HuggingFaceAPIChatGenerator

Complete chats using Hugging Face APIs.

Basic Information

Type: haystack_integrations.generators.chat.hugging_face_api.HuggingFaceAPIChatGenerator
Components it can connect with:
- ChatPromptBuilder: HuggingFaceAPIChatGenerator receives a rendered prompt from ChatPromptBuilder.
- DeepsetAnswerBuilder: HuggingFaceAPIChatGenerator sends the generated replies to DeepsetAnswerBuilder through OutputAdapter (see Usage Examples below).

Inputs

Parameter	Type	Default	Description
messages	List[ChatMessage]		A list of ChatMessage objects representing the input messages.
generation_kwargs	Optional[Dict[str, Any]]	None	Additional keyword arguments for text generation.
tools	Optional[Union[List[Tool], Toolset]]	None	A list of tools or a Toolset for which the model can prepare calls. This parameter can accept either a list of `Tool` objects or a `Toolset` instance.
streaming_callback	Optional[StreamingCallbackT]	None	An optional callable for handling streaming responses.

Outputs

Parameter	Type	Default	Description
replies	List[ChatMessage]		A list containing the generated responses as ChatMessage objects.

Overview

Use HuggingFaceAPIChatGenerator to generate text with Hugging Face APIs:

The component supports multimodal inputs, allowing you to send both text and images to Vision Language Models (VLMs) through Hugging Face APIs. The implementation follows the HF VLM API format specification and maintains full backward compatibility with text-only messages. Supported models include Qwen/Qwen2.5-VL-7B-Instruct and other VLM models available through Hugging Face.

Authorization

You need a Hugging Face API token to use this component with serverless inference API or inference endpoints.
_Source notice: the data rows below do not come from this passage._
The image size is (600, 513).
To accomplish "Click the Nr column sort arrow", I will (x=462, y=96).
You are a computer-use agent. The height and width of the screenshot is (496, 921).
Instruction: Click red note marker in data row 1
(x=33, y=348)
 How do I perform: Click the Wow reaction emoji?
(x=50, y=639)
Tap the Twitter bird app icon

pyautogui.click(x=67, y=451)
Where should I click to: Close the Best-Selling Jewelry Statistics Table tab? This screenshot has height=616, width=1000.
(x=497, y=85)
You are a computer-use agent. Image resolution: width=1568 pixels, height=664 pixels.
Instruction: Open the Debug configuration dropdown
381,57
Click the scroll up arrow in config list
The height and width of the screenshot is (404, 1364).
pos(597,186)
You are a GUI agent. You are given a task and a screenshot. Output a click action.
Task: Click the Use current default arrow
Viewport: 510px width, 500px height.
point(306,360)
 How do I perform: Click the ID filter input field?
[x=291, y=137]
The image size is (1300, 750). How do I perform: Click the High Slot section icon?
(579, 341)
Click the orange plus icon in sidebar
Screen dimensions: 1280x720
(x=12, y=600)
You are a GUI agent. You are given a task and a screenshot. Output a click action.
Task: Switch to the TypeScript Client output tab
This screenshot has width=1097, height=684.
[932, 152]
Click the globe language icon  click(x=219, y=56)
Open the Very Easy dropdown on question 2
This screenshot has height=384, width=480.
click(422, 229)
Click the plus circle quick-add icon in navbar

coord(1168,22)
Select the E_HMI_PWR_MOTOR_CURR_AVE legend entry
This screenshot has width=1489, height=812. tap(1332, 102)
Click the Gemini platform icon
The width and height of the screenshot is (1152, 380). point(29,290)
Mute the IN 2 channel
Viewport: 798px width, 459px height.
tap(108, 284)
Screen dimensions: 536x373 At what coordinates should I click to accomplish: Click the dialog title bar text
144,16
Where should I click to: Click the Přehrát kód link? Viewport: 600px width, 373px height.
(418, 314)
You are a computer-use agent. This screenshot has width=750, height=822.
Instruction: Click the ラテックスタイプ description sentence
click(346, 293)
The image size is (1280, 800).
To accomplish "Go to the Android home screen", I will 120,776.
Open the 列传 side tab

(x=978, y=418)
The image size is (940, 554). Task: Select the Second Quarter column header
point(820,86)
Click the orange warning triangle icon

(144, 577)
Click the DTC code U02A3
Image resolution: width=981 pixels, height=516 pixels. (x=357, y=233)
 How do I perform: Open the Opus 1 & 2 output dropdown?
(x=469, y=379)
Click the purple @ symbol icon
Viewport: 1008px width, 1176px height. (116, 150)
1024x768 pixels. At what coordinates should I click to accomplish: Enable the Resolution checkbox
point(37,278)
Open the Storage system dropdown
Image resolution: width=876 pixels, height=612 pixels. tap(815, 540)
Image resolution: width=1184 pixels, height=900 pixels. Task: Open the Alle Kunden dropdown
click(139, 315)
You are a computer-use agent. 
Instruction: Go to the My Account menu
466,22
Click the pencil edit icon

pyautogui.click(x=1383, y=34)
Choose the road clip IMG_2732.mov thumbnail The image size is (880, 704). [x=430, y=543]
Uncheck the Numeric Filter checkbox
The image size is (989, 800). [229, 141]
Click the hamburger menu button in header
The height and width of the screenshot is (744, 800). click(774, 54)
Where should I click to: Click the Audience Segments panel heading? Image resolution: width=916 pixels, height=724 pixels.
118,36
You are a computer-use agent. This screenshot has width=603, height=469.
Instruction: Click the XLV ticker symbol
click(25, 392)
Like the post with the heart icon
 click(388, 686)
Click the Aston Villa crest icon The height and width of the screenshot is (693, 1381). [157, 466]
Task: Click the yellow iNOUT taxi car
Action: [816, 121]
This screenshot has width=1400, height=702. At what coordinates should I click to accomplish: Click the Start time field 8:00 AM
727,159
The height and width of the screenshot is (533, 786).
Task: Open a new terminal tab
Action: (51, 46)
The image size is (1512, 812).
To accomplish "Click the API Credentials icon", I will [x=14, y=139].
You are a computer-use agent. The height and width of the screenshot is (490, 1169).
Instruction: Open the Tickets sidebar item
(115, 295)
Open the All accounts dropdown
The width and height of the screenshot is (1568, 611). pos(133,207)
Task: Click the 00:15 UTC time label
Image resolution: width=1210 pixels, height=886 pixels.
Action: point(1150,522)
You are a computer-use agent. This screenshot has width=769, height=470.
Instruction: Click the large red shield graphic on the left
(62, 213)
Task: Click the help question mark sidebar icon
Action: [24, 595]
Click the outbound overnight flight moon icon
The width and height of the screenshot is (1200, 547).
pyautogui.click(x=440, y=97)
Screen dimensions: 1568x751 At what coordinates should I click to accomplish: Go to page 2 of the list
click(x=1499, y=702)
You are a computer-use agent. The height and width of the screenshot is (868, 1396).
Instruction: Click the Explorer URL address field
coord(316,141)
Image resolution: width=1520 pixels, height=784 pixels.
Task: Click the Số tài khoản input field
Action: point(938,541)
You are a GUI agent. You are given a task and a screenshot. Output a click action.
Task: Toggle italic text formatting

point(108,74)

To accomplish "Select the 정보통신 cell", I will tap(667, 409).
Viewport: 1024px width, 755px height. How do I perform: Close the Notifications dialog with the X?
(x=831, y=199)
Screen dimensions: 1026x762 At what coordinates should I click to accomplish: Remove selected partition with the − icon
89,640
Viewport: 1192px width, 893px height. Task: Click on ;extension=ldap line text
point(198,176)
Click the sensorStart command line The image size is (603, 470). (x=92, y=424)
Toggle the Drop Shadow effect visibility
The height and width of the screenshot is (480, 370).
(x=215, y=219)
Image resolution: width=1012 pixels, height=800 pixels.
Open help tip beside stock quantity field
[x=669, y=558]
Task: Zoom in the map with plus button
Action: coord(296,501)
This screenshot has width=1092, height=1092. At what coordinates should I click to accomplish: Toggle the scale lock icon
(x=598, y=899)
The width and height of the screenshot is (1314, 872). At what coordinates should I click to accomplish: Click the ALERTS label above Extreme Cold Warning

Connect deepset to your Hugging Face account on the Integrations page.

Add Workspace-Level Integration

Click your profile icon and choose Settings.
Go to Workspace>Integrations.
Find the provider you want to connect and click Connect next to them.
Enter the API key and any other required details.
Click Connect. You can use this integration in pipelines and indexes in the current workspace.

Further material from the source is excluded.